[Target pointing data]
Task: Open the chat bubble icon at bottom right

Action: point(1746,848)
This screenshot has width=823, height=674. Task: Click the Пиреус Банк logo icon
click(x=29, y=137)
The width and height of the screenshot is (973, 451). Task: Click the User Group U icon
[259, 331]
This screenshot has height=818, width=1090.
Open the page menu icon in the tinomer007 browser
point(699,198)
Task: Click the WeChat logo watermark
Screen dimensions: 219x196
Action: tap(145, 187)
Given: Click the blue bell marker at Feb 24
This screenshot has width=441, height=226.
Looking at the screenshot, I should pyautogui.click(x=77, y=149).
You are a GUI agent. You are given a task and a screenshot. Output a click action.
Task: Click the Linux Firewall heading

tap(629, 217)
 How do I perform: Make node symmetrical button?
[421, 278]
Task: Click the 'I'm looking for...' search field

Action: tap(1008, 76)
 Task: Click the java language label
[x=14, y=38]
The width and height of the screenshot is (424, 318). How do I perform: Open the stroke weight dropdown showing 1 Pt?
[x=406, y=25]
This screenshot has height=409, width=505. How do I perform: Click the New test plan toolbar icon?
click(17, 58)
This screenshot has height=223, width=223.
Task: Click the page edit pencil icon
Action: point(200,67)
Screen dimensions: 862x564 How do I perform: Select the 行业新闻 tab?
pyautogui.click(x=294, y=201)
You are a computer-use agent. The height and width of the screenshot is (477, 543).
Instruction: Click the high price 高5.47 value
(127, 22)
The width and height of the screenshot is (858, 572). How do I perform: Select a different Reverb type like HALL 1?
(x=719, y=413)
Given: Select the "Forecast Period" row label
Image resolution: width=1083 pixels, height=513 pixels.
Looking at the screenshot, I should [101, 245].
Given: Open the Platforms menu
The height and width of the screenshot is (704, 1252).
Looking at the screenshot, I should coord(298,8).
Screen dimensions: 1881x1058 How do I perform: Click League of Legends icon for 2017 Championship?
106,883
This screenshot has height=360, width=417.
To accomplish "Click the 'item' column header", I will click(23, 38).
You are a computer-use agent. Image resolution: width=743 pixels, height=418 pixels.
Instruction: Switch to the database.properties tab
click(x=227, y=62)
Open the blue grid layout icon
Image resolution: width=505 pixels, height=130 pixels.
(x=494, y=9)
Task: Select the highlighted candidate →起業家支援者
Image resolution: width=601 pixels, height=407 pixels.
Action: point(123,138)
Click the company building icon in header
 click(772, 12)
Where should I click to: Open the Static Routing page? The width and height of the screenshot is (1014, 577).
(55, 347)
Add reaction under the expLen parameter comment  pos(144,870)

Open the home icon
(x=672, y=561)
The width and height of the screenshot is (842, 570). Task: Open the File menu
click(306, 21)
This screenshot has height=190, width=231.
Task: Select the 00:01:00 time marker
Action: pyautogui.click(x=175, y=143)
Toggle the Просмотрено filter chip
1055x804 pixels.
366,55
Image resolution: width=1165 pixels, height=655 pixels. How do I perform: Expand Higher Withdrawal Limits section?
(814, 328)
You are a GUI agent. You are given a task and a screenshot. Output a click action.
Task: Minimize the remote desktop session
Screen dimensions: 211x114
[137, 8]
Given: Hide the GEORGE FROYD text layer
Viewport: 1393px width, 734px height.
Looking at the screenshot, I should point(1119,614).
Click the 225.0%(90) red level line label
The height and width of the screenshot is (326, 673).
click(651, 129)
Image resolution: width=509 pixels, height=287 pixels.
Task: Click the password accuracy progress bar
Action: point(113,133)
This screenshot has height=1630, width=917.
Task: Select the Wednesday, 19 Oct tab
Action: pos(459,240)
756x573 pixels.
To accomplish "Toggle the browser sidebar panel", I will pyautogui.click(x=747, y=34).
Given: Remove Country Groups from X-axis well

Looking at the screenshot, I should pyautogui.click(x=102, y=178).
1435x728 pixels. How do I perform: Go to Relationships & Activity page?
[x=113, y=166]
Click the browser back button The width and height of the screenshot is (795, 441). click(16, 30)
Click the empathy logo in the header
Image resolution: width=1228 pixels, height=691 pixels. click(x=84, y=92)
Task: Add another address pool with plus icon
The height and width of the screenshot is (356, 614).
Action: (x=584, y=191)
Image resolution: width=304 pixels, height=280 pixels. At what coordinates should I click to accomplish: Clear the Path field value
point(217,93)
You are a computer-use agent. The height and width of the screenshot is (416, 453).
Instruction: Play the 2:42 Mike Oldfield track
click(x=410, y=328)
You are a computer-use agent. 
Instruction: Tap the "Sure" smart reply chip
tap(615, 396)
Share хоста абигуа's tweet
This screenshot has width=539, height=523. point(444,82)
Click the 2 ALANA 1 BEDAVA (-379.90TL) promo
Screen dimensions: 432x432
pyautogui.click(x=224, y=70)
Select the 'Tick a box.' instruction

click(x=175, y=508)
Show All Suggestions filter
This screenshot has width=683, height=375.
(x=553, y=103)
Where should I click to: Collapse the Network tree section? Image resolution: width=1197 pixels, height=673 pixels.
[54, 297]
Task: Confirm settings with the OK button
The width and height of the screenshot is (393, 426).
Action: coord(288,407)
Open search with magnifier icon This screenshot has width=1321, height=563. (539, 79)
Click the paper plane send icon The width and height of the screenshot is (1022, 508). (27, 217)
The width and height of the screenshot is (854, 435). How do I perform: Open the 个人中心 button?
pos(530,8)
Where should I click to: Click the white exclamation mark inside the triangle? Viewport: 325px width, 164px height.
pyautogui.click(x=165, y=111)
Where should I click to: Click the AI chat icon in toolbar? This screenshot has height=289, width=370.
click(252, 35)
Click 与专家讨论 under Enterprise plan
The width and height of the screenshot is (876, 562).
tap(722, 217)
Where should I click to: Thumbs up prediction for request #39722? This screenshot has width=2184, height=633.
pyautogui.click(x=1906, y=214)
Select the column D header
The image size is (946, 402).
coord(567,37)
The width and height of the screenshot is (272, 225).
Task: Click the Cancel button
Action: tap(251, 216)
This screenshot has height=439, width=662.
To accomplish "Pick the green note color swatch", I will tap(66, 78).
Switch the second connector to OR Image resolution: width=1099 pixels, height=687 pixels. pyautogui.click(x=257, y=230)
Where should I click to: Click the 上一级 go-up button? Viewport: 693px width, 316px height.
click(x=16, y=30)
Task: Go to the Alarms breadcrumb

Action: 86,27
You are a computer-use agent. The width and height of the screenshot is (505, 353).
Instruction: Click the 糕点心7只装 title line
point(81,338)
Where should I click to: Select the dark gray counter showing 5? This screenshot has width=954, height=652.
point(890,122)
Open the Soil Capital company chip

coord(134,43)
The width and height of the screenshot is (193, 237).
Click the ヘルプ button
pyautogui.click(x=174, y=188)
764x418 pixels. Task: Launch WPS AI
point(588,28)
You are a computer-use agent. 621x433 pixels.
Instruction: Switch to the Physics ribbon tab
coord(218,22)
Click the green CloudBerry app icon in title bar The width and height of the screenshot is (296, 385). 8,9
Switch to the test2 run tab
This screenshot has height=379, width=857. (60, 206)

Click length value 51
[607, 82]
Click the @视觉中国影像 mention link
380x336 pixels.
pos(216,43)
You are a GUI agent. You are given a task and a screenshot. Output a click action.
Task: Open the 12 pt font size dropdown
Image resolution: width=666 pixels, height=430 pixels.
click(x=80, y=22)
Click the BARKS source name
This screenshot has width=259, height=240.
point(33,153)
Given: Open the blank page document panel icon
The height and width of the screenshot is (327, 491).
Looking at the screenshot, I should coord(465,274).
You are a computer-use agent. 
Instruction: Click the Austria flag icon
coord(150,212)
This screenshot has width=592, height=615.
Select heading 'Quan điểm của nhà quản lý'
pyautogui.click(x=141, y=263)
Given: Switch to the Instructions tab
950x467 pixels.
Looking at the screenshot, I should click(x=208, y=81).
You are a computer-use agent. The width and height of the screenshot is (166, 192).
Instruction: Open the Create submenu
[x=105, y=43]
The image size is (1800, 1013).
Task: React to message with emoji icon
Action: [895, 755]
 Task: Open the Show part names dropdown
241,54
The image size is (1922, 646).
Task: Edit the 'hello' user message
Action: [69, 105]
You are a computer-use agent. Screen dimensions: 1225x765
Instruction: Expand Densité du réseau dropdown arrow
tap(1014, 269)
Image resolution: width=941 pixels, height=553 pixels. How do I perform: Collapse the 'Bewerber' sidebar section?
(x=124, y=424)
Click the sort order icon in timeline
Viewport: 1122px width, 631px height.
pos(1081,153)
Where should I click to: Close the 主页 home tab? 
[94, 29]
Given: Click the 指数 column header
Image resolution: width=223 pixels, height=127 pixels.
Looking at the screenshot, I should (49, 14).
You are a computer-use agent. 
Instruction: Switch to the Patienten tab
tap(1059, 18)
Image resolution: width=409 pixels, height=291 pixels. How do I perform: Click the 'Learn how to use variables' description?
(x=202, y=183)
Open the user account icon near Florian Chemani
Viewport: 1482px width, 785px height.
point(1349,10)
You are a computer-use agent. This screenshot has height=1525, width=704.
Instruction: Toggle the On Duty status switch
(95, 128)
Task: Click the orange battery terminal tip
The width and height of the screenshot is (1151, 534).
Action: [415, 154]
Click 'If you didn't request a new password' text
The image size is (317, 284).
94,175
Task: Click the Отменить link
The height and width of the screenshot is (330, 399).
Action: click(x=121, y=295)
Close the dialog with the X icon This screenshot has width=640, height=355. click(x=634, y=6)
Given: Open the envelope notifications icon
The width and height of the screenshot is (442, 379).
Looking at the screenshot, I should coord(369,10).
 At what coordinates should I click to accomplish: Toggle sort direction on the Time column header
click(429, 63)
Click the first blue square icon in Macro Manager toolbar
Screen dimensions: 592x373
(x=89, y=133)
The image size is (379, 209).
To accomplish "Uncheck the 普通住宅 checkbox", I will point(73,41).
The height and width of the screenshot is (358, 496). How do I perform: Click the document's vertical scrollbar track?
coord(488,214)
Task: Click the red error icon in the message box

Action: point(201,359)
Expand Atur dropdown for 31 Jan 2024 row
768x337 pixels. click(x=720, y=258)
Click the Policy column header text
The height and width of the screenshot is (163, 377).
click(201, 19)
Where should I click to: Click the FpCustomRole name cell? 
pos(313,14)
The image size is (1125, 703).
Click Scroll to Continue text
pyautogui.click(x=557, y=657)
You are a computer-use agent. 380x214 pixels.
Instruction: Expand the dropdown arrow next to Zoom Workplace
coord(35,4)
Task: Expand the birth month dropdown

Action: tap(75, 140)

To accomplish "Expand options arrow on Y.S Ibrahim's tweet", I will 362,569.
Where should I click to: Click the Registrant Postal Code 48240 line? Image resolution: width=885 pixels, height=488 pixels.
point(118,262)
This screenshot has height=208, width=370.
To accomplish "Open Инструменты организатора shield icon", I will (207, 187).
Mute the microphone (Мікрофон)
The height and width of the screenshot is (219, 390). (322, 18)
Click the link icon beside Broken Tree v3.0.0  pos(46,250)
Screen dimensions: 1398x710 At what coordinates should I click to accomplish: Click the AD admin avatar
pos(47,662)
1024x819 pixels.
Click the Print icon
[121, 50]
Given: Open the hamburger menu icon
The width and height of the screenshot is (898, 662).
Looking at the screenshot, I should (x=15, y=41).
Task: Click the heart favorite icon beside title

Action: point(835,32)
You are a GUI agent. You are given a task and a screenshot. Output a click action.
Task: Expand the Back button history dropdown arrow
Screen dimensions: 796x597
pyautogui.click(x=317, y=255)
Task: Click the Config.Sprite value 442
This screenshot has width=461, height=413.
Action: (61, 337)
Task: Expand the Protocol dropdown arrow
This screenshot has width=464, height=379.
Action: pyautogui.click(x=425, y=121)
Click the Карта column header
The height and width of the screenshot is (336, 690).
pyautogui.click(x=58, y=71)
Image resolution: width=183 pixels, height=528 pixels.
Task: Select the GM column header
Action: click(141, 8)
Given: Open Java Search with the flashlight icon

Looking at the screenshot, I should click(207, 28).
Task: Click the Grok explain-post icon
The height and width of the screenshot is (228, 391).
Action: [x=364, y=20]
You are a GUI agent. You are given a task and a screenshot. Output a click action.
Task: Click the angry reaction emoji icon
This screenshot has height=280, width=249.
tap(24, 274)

Your goal: Could you give the rows again from the very first one down through the line containing "should pyautogui.click(x=77, y=149).", renaming "chat bubble" to "message bubble" and leaving everything else unchanged?

Solution to the exercise:
Task: Open the message bubble icon at bottom right

Action: point(1746,848)
This screenshot has width=823, height=674. Task: Click the Пиреус Банк logo icon
click(x=29, y=137)
The width and height of the screenshot is (973, 451). Task: Click the User Group U icon
[259, 331]
This screenshot has height=818, width=1090.
Open the page menu icon in the tinomer007 browser
point(699,198)
Task: Click the WeChat logo watermark
Screen dimensions: 219x196
Action: tap(145, 187)
Given: Click the blue bell marker at Feb 24
This screenshot has width=441, height=226.
Looking at the screenshot, I should pyautogui.click(x=77, y=149).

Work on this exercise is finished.